DOCUMENT SEGMENT →
Besides the obviously negative environmental changes, development leads to having to pay for things that should be free, such as a helpful hand from a neighbor or a day on the beach.  Rist positions this reality of a developed country in rather bleak and scandalous terms, saying, “Prostitution may be officially condemned, but it has become the common lot: everyone is for sale.”  While bleak, I tend to agree with this statement.  Everything, and everyone, has a price.  In today’s society, it’s hard to ignore the importance we place on money, even if it means destroying what was already there in lieu of something else.

Teak-deforestation-burma

Image from theguardian.com

What’s left of a forest in Burma after deforestation

As you can see, answering the question “what is development,” is not an easy task.  International development can encompass many areas, from economic development to political development to personal development.  It can be positive: from building houses for the homeless to teaching villagers how to grow certain crops.  On the other hand, it can be negative, leading to a loss of resources or a way of life that a village has grown accustomed to.

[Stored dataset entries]

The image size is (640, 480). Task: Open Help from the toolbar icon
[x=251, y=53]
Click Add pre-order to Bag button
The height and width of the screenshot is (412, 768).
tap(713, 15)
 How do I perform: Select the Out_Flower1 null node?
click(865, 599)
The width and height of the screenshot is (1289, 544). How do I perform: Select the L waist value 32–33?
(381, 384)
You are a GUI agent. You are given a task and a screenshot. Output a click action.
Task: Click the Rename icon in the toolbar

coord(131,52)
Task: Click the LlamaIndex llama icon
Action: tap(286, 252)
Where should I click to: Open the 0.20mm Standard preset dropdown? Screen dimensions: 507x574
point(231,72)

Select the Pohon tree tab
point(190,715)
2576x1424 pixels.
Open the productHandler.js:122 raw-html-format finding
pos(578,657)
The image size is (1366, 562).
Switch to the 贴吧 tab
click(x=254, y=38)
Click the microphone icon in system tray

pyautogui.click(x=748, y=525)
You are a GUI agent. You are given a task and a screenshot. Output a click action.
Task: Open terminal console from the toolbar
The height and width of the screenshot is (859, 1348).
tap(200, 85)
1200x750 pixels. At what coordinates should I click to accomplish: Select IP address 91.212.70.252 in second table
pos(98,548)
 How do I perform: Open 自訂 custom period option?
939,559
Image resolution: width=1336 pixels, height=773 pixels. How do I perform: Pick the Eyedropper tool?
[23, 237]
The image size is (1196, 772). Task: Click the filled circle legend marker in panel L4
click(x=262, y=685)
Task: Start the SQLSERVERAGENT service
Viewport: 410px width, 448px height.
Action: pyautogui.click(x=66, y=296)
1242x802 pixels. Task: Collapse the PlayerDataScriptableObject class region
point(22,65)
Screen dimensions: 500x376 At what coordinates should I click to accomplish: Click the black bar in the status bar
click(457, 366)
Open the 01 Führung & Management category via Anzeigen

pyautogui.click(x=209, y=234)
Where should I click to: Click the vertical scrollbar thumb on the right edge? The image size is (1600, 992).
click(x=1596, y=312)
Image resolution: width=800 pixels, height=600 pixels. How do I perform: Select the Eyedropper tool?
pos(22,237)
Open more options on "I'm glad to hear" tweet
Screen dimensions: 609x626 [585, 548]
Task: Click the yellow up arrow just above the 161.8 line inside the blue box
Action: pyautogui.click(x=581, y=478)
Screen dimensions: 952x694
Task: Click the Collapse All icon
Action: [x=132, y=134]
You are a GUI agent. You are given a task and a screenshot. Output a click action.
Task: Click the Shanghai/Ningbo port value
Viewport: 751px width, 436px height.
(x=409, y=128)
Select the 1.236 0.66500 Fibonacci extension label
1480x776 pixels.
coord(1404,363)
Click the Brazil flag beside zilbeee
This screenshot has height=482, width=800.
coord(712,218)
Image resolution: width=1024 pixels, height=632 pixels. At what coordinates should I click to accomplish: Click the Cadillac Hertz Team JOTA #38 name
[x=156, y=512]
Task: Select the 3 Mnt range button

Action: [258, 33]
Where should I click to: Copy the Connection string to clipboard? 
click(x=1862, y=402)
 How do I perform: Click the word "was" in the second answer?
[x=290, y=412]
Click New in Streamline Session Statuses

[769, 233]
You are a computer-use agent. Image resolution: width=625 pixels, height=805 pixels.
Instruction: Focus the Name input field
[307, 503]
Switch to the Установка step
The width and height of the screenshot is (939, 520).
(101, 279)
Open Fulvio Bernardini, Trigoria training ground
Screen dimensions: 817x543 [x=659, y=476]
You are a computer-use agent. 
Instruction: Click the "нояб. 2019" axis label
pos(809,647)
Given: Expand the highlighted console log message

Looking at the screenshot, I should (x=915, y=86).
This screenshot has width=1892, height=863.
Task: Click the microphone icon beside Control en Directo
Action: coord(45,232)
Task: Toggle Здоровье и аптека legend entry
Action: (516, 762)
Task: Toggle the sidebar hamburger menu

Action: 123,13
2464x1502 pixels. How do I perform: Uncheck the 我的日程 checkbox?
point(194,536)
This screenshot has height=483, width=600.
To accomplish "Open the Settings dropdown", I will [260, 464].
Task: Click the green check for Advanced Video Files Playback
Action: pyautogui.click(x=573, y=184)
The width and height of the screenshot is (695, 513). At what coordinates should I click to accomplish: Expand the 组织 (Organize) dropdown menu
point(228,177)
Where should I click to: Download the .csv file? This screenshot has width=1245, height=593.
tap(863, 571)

TASK A → Write out the development excerpt starting at "Image from theguardian.com" and ending at "grown accustomed to.".
TASK B → List the kinds of development that the development excerpt says international development can encompass.
The stored dataset entries play no part in this work.

ANSWER SPACE A →
Image from theguardian.com

What’s left of a forest in Burma after deforestation

As you can see, answering the question “what is development,” is not an easy task.  International development can encompass many areas, from economic development to political development to personal development.  It can be positive: from building houses for the homeless to teaching villagers how to grow certain crops.  On the other hand, it can be negative, leading to a loss of resources or a way of life that a village has grown accustomed to.

ANSWER SPACE B →
Economic development
Political development
Personal development